What's
it about?
Old controversies sometimes reignite in the strangest circumstances. A featherweight
grandmother recently organised a protest against the law that catapulted her onto the
front pages, and though the event was indeed tragic, she certainly made her point.
Nancy Crick, 69, was a retired Gold Coast barmaid who had been stricken with terminal
bowel cancer. At 8:30 p.m. in the last week of May she drank a lethal cocktail of
barbiturates and died. Mrs Crick had prepared a video for the occasion, in which she
declared, "The thing that most upsets me is that the law says I can kill myself
anytime I want to, but no one can be with me because they might have helped me. Well
that's just rubbish and I don't see why I should die alone. I don't want to die
alone."
And so she did not die alone - in fact, she passed from this world with 21 friends and
family by her side. Now the Queensland police must decide whether to charge the 21
witnesses - who included voluntary euthanasia supporters - with assisting Mrs Crick's
death. Following that the Queensland Director of Public Prosecutions will have to make
some decisions of their own.
Who can be
charged?
It's easy to say that the 21 witnesses may be charged, but it is at best questionable
whether this will happen. Although it is entirely up to the authorities, it may be
arguable whether the witnesses were a functional part of this suicide. Mrs Crick
apparently administered the drugs herself, and some of the witnesses, though perhaps there
to make a political statement, may be characterised as providing comfort to a terminally
ill patient. As Voluntary Euthanasia Society spokesman Rodney Syme said, "If the
Director of Public Prosecutions simply says that under these circumstances there is no
need to prosecute these people because on the information we have there is no case to
answer, then that is a test case without it ever going to court." This is a neat
dilemma that the witnesses have handed to the police and Director of Public Prosecutions,
who could be in a no-win situation.
The case against
Much to the surprise of many observers, apparently including the witnesses, it has been
reported that Mrs Crisk may not in fact have been stricken with cancer at the time of her
death. Certainly she had been subject to surgery that attempted to arrest the bowel
cancer, but according to some activists this issue is mute because she was allegedly in
pain and had lost a significant amount of weight. True or not, it makes one wonder whether
laws can be formulated that give patients the greatest chance to live, rather than die. In
the United States it has been reported that some of the patients of Dr. Jack Kevorkian,
following their assisted suicides, were found on autopsy not to be terminally ill.

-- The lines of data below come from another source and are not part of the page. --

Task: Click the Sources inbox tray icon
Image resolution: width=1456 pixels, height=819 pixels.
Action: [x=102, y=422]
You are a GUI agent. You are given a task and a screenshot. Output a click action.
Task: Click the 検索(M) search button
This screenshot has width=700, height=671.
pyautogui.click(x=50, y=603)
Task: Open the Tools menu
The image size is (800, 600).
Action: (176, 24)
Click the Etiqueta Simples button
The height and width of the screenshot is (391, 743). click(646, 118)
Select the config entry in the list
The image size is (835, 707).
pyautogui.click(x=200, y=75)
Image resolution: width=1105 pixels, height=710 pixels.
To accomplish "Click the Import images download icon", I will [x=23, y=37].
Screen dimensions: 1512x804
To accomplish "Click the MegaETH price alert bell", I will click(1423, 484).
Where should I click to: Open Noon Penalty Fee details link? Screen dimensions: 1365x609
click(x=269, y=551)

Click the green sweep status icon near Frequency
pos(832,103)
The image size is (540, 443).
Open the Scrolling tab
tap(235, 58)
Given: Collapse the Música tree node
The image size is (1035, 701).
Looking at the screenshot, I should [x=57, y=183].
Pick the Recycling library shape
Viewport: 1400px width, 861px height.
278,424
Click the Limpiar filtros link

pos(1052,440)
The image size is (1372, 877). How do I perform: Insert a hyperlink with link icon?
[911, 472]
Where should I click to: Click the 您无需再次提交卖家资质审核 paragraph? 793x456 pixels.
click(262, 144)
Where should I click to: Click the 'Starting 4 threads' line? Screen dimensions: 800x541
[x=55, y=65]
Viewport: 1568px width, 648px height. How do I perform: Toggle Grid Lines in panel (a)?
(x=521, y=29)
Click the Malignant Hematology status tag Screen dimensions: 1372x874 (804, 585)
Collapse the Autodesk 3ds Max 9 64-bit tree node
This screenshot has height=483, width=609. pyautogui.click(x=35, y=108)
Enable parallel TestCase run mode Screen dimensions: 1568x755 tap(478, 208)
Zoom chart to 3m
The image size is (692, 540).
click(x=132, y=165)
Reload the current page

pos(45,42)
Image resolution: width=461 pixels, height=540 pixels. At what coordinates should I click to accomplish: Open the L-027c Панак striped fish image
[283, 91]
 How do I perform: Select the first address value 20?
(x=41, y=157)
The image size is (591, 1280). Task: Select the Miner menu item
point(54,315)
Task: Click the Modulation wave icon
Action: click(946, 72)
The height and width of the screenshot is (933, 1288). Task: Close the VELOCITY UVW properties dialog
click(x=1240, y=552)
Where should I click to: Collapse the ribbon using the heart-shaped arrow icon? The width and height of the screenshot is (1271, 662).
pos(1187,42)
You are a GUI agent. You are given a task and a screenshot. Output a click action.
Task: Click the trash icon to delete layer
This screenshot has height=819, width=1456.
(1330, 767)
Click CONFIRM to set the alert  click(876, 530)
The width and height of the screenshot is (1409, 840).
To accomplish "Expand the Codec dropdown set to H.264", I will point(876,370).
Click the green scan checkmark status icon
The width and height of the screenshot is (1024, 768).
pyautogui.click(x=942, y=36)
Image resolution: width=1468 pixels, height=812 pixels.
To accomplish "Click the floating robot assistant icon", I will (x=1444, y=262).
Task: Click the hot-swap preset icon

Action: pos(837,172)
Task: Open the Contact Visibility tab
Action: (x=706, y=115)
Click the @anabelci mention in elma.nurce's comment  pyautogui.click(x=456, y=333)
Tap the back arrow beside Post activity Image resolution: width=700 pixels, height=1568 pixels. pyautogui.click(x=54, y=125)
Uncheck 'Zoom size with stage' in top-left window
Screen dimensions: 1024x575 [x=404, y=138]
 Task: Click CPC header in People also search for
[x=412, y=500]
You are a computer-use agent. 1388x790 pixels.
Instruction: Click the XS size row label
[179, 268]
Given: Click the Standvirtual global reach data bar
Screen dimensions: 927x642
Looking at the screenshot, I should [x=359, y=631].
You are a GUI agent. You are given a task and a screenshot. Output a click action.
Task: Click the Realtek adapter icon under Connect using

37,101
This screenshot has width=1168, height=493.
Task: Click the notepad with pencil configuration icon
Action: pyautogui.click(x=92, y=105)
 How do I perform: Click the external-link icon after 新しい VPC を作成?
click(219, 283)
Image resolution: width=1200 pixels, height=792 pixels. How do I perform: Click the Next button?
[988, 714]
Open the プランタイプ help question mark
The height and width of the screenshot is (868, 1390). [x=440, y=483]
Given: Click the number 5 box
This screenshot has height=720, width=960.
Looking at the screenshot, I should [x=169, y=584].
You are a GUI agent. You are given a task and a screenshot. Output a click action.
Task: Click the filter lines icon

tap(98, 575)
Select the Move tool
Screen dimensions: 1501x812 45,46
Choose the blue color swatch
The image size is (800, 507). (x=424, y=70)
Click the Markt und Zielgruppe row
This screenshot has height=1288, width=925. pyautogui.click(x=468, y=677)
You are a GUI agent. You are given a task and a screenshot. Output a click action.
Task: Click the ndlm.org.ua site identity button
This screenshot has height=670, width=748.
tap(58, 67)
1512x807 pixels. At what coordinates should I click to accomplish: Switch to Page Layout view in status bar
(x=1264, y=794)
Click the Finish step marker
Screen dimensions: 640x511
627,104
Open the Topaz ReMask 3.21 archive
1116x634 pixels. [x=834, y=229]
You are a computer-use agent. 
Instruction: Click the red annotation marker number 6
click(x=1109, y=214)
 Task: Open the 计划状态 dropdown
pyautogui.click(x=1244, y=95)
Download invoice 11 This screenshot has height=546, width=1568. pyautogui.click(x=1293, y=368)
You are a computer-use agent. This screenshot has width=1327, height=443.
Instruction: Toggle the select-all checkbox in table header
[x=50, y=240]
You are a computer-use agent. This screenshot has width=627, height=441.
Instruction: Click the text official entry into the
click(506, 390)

It is common for law reformers to paint a pro-euthanasia scenario where a person is in
the terminal stages of a fatal disease such as cancer, but surely it is hard to clinically
draw the line between terminal and chronic illness. For example, the Northern Territory
legislation that was rejected last year by the Federal Parliament could have been
interpreted to include people who are dependent on medication and only technically in the
grip of a terminal illness. Pro-euthanasia legislation might also open the gates for
people who have suffered a traumatic illness or injury, and, as is often the case, cannot
bear the suffering in the short term but may be able to survive to a better quality of
life.
The case for
There is a straightforward libertarian argument in favour of legislative reform - many
people believe, perhaps more today than ever before, that the Government should interfere
in the lives of its citizenry only so far as is required to protect them from real harm.
It is also undeniable that every day, in many hospitals throughout Australia, families
of patients participate in procedures that hasten death. But this is not the focus of
assisted suicide. Euthanasia legislation would only apply to mentally competent patients,
who are fully informed of their rights and alternative available treatments. And although
it is sometimes difficult to be specific about the prognosis of a terminal patient,
legislation could ensure that at least two independent medical practitioners concur on a
diagnosis and prognosis. As well, patients could be compelled to seek permission for an
assisted suicide on at least three occasions, with significant waiting periods in between.
A reasonable debate
Polls show that a majority of Australians are open to a reasonable debate on assisted
suicide. But if they are to accept any legislative change, they also want to be assured
that fundamental safeguards apply to protect patients and doctors. What we don't want is a
rash of suicides played out in the press to achieve maximum political pressure to promote
euthanasia. Clearly many policy makers will be looking closely at the reaction of the
police and prosecutions divisions in Queensland, because a law that is not enforced is
either redundant or ambiguous. In that case the lawmakers have to decide whether the law
should be strengthened, changed, or reconsidered completely. Whatever the response, Mrs
Crick wanted to be heard beyond the grave, and she has certainly achieved this.